### [What the exercise asks]
Without a single alteration, write the listing out again.
----
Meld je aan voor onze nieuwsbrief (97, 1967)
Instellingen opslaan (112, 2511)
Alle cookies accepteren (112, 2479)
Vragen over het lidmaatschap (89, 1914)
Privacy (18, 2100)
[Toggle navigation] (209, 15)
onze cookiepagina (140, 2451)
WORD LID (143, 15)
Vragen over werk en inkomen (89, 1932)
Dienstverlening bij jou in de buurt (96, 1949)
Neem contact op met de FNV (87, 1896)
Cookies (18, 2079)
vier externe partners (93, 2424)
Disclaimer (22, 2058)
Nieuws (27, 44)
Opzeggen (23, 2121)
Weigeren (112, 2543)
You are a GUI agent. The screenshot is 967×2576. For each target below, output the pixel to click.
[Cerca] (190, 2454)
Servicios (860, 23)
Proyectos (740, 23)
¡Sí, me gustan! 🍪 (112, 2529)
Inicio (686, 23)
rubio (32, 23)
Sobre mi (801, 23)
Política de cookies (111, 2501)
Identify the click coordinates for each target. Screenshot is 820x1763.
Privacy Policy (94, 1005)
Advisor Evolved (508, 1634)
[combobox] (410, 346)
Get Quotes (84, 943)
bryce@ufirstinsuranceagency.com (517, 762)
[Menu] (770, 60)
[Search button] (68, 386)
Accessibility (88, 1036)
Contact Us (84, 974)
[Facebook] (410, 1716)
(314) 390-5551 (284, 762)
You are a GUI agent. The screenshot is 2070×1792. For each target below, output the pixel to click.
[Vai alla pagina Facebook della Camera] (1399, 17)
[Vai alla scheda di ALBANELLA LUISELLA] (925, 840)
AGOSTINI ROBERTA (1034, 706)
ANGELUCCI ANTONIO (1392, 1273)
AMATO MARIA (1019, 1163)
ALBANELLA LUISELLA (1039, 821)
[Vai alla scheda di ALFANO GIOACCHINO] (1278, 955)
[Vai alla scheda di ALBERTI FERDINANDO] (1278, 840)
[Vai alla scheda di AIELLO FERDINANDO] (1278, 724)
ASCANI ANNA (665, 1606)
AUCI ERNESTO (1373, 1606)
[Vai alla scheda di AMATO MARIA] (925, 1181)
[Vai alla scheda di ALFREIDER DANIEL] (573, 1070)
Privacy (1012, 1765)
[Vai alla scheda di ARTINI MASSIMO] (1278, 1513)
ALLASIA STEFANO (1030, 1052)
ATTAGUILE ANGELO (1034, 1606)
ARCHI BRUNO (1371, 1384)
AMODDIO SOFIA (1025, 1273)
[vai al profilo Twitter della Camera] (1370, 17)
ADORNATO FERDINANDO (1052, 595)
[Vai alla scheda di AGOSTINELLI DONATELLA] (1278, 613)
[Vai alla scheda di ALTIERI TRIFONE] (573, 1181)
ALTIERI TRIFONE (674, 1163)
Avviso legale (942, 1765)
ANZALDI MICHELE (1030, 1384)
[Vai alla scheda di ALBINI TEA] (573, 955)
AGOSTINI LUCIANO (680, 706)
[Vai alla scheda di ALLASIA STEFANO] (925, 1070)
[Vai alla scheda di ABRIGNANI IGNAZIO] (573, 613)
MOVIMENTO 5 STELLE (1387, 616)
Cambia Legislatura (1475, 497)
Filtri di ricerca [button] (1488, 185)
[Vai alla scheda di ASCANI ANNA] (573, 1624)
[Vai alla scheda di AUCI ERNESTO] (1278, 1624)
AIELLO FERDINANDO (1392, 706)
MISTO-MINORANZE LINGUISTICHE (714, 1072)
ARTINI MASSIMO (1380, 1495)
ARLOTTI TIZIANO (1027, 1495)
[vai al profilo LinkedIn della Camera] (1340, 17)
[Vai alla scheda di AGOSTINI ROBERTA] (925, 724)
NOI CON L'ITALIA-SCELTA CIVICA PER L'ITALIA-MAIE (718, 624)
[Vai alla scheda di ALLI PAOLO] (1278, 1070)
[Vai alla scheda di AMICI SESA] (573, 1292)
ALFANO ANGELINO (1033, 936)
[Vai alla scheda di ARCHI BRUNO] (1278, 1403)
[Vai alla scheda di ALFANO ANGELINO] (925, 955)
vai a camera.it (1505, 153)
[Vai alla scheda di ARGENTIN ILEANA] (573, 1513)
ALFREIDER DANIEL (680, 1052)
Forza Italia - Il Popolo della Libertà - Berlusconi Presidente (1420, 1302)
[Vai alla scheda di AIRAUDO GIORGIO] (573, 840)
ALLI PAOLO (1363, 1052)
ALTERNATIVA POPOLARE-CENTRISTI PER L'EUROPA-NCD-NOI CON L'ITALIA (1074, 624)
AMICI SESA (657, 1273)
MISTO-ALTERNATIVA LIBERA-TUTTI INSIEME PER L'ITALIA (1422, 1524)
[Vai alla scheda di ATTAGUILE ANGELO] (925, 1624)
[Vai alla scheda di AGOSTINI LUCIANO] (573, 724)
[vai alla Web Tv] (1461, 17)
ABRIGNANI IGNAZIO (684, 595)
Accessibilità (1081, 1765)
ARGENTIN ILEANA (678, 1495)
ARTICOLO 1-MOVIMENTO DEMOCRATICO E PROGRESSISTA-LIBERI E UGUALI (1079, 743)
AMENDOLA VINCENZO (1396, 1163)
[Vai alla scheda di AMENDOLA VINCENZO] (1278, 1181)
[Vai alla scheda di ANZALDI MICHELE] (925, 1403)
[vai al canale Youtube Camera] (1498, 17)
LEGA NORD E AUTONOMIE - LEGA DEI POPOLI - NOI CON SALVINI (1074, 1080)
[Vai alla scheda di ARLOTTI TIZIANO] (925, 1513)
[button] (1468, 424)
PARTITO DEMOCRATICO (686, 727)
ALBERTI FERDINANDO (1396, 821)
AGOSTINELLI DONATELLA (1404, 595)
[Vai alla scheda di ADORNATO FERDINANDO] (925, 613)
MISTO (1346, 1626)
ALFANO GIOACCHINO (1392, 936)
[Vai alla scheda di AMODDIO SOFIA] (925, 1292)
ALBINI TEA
----
### [Result for this exercise]
Meld je aan voor onze nieuwsbrief (97, 1967)
Instellingen opslaan (112, 2511)
Alle cookies accepteren (112, 2479)
Vragen over het lidmaatschap (89, 1914)
Privacy (18, 2100)
[Toggle navigation] (209, 15)
onze cookiepagina (140, 2451)
WORD LID (143, 15)
Vragen over werk en inkomen (89, 1932)
Dienstverlening bij jou in de buurt (96, 1949)
Neem contact op met de FNV (87, 1896)
Cookies (18, 2079)
vier externe partners (93, 2424)
Disclaimer (22, 2058)
Nieuws (27, 44)
Opzeggen (23, 2121)
Weigeren (112, 2543)
You are a GUI agent. The screenshot is 967×2576. For each target below, output the pixel to click.
[Cerca] (190, 2454)
Servicios (860, 23)
Proyectos (740, 23)
¡Sí, me gustan! 🍪 (112, 2529)
Inicio (686, 23)
rubio (32, 23)
Sobre mi (801, 23)
Política de cookies (111, 2501)
Identify the click coordinates for each target. Screenshot is 820x1763.
Privacy Policy (94, 1005)
Advisor Evolved (508, 1634)
[combobox] (410, 346)
Get Quotes (84, 943)
bryce@ufirstinsuranceagency.com (517, 762)
[Menu] (770, 60)
[Search button] (68, 386)
Accessibility (88, 1036)
Contact Us (84, 974)
[Facebook] (410, 1716)
(314) 390-5551 (284, 762)
You are a GUI agent. The screenshot is 2070×1792. For each target below, output the pixel to click.
[Vai alla pagina Facebook della Camera] (1399, 17)
[Vai alla scheda di ALBANELLA LUISELLA] (925, 840)
AGOSTINI ROBERTA (1034, 706)
ANGELUCCI ANTONIO (1392, 1273)
AMATO MARIA (1019, 1163)
ALBANELLA LUISELLA (1039, 821)
[Vai alla scheda di ALFANO GIOACCHINO] (1278, 955)
[Vai alla scheda di ALBERTI FERDINANDO] (1278, 840)
[Vai alla scheda di AIELLO FERDINANDO] (1278, 724)
ASCANI ANNA (665, 1606)
AUCI ERNESTO (1373, 1606)
[Vai alla scheda di AMATO MARIA] (925, 1181)
[Vai alla scheda di ALFREIDER DANIEL] (573, 1070)
Privacy (1012, 1765)
[Vai alla scheda di ARTINI MASSIMO] (1278, 1513)
ALLASIA STEFANO (1030, 1052)
ATTAGUILE ANGELO (1034, 1606)
ARCHI BRUNO (1371, 1384)
AMODDIO SOFIA (1025, 1273)
[vai al profilo Twitter della Camera] (1370, 17)
ADORNATO FERDINANDO (1052, 595)
[Vai alla scheda di AGOSTINELLI DONATELLA] (1278, 613)
[Vai alla scheda di ALTIERI TRIFONE] (573, 1181)
ALTIERI TRIFONE (674, 1163)
Avviso legale (942, 1765)
ANZALDI MICHELE (1030, 1384)
[Vai alla scheda di ALBINI TEA] (573, 955)
AGOSTINI LUCIANO (680, 706)
[Vai alla scheda di ALLASIA STEFANO] (925, 1070)
[Vai alla scheda di ABRIGNANI IGNAZIO] (573, 613)
MOVIMENTO 5 STELLE (1387, 616)
Cambia Legislatura (1475, 497)
Filtri di ricerca [button] (1488, 185)
[Vai alla scheda di ASCANI ANNA] (573, 1624)
[Vai alla scheda di AUCI ERNESTO] (1278, 1624)
AIELLO FERDINANDO (1392, 706)
MISTO-MINORANZE LINGUISTICHE (714, 1072)
ARTINI MASSIMO (1380, 1495)
ARLOTTI TIZIANO (1027, 1495)
[vai al profilo LinkedIn della Camera] (1340, 17)
[Vai alla scheda di AGOSTINI ROBERTA] (925, 724)
NOI CON L'ITALIA-SCELTA CIVICA PER L'ITALIA-MAIE (718, 624)
[Vai alla scheda di ALLI PAOLO] (1278, 1070)
[Vai alla scheda di AMICI SESA] (573, 1292)
ALFANO ANGELINO (1033, 936)
[Vai alla scheda di ARCHI BRUNO] (1278, 1403)
[Vai alla scheda di ALFANO ANGELINO] (925, 955)
vai a camera.it (1505, 153)
[Vai alla scheda di ARGENTIN ILEANA] (573, 1513)
ALFREIDER DANIEL (680, 1052)
Forza Italia - Il Popolo della Libertà - Berlusconi Presidente (1420, 1302)
[Vai alla scheda di AIRAUDO GIORGIO] (573, 840)
ALLI PAOLO (1363, 1052)
ALTERNATIVA POPOLARE-CENTRISTI PER L'EUROPA-NCD-NOI CON L'ITALIA (1074, 624)
AMICI SESA (657, 1273)
MISTO-ALTERNATIVA LIBERA-TUTTI INSIEME PER L'ITALIA (1422, 1524)
[Vai alla scheda di ATTAGUILE ANGELO] (925, 1624)
[Vai alla scheda di AGOSTINI LUCIANO] (573, 724)
[vai alla Web Tv] (1461, 17)
ABRIGNANI IGNAZIO (684, 595)
Accessibilità (1081, 1765)
ARGENTIN ILEANA (678, 1495)
ARTICOLO 1-MOVIMENTO DEMOCRATICO E PROGRESSISTA-LIBERI E UGUALI (1079, 743)
AMENDOLA VINCENZO (1396, 1163)
[Vai alla scheda di AMENDOLA VINCENZO] (1278, 1181)
[Vai alla scheda di ANZALDI MICHELE] (925, 1403)
[vai al canale Youtube Camera] (1498, 17)
LEGA NORD E AUTONOMIE - LEGA DEI POPOLI - NOI CON SALVINI (1074, 1080)
[Vai alla scheda di ARLOTTI TIZIANO] (925, 1513)
[button] (1468, 424)
PARTITO DEMOCRATICO (686, 727)
ALBERTI FERDINANDO (1396, 821)
AGOSTINELLI DONATELLA (1404, 595)
[Vai alla scheda di ADORNATO FERDINANDO] (925, 613)
MISTO (1346, 1626)
ALFANO GIOACCHINO (1392, 936)
[Vai alla scheda di AMODDIO SOFIA] (925, 1292)
ALBINI TEA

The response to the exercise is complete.